* Your task: Exactly the lines from the one containing "Instruction: Open the" through the end of the entries, both ends included, are to be output.

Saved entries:
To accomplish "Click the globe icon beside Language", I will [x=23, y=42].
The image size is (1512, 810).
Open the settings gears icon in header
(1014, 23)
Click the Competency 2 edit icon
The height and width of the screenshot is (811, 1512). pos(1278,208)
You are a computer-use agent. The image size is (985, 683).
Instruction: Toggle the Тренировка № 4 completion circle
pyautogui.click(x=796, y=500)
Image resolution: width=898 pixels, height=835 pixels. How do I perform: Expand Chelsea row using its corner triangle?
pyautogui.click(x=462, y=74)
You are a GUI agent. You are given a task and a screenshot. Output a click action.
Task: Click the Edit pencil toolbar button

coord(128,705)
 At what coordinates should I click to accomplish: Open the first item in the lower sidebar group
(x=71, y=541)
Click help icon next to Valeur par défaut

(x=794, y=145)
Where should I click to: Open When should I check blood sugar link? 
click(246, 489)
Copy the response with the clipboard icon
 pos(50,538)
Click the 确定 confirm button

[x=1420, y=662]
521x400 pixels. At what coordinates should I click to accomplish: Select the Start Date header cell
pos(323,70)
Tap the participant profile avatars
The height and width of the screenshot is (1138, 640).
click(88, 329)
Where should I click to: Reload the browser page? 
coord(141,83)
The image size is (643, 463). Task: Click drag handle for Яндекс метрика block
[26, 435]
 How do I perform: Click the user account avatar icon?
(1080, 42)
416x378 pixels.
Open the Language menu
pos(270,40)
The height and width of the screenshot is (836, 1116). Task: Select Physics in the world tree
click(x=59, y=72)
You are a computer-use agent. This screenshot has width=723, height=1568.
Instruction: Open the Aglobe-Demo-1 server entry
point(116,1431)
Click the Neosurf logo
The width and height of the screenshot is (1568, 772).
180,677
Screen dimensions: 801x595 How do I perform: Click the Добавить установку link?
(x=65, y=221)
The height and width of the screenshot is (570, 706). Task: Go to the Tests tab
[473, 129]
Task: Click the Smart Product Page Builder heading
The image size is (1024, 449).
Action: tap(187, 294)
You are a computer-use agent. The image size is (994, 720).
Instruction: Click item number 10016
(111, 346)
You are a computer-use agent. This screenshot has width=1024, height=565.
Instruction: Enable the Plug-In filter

* Solution to this problem:
Instruction: Open the Aglobe-Demo-1 server entry
point(116,1431)
Click the Neosurf logo
The width and height of the screenshot is (1568, 772).
180,677
Screen dimensions: 801x595 How do I perform: Click the Добавить установку link?
(x=65, y=221)
The height and width of the screenshot is (570, 706). Task: Go to the Tests tab
[473, 129]
Task: Click the Smart Product Page Builder heading
The image size is (1024, 449).
Action: tap(187, 294)
You are a computer-use agent. The image size is (994, 720).
Instruction: Click item number 10016
(111, 346)
You are a computer-use agent. This screenshot has width=1024, height=565.
Instruction: Enable the Plug-In filter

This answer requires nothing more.